- TEXT EXCERPT -

Thanks to sheer cussed determination, patriots who want to hold onto one of the few remaining places of untamed creation in America won an important battle in Washington DC this week. The defenders of wilderness held off the most serious charge yet by grasping legions that cannot bear the thought of exempting a few pristine treasures from humanity’s consumption machine.
And for that, you can thank two dozen or so House Republicans who represent the small but extant political gene pool of an old-fashioned conservatism that values conservation, thrift, and prudence, all of which justify leaving the Arctic Refuge alone and rethinking our country’s dangerously risky energy habits.
The centrists listened to their constituents and stood their ground. They forced House leaders to drop language authorizing Arctic Refuge oil drilling from a massive budget “reconciliation bill.” The drilling proposal may yet resurface if and when the House and Senate attempt to craft a compromise budget bill for 2006 later this fall.
Nevertheless, the centrist Republicans’ victory is highly significant. By holding their nerve, the centrists - small in number though they may be - held the balance of power in a closely divided House. They used that power to good ends - protecting America’s wilderness legacy for future generations, demanding a sensible energy strategy that gets America off the oil dependence treadmill, and breathing new life into the GOP’s old conservation tradition.
Nothing succeeds like success. Having acquired a taste for victory, the centrists are better positioned to win future battles and steer lawmaking back to the mainstream where people can find common ground and get things done for the greater good. For a citizenry that has been fed a noxious diet of extremism and partisan gridlock in recent years, that can only be good news.

- EXCERPTED DATA -
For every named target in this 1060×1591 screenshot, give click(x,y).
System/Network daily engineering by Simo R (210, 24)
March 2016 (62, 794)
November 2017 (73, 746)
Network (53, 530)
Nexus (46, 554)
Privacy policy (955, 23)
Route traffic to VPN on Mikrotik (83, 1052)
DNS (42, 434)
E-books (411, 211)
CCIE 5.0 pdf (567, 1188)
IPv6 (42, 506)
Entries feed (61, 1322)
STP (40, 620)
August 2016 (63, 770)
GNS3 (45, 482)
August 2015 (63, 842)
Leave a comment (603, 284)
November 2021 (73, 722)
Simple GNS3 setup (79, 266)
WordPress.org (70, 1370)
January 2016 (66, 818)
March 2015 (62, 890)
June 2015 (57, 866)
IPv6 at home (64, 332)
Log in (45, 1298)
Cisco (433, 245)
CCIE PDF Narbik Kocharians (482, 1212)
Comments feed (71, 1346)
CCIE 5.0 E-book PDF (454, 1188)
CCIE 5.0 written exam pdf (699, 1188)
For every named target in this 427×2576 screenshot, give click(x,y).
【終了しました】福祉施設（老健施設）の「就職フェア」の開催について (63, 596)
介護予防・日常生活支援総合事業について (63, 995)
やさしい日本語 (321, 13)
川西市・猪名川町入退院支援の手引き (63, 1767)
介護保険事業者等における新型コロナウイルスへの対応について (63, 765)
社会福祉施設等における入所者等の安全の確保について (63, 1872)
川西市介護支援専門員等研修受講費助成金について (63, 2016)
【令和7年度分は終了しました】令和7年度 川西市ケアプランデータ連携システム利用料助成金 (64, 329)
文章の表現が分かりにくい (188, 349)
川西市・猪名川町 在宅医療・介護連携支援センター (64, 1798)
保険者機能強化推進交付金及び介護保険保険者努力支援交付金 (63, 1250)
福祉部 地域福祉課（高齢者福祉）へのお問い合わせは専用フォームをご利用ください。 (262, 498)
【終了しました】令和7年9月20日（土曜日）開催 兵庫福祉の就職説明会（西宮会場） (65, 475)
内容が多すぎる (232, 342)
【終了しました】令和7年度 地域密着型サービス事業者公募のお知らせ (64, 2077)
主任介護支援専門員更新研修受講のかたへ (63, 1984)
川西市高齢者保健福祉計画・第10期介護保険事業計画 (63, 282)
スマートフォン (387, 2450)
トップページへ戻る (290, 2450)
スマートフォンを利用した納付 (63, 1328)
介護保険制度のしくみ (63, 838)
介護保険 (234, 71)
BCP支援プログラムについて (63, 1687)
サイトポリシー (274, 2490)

- PROBLEMS TO WORK ON -
[a] Copy word for word the part of the Arctic Refuge passage that opens with the words containing "The centrists listened" and closes with "old conservation tradition.".
[b] Does the Arctic Refuge passage support each statement? Answer yes or no, and quote the words that decide it.
(i) The centrists made House leaders remove the drilling language from the budget reconciliation bill.
(ii) The drilling proposal cannot return this year.
(iii) About forty House Republicans are credited with the win.
The items have no connection to the Arctic Refuge passage.

- SOLUTIONS FOR EACH TASK -
[a]
The centrists listened to their constituents and stood their ground. They forced House leaders to drop language authorizing Arctic Refuge oil drilling from a massive budget “reconciliation bill.” The drilling proposal may yet resurface if and when the House and Senate attempt to craft a compromise budget bill for 2006 later this fall.
Nevertheless, the centrist Republicans’ victory is highly significant. By holding their nerve, the centrists - small in number though they may be - held the balance of power in a closely divided House. They used that power to good ends - protecting America’s wilderness legacy for future generations, demanding a sensible energy strategy that gets America off the oil dependence treadmill, and breathing new life into the GOP’s old conservation tradition.

[b]
(i) Yes: "They forced House leaders to drop language authorizing Arctic Refuge oil drilling from a massive budget “reconciliation bill.”"
(ii) No: "The drilling proposal may yet resurface if and when the House and Senate attempt to craft a compromise budget bill for 2006 later this fall."
(iii) No: "you can thank two dozen or so House Republicans"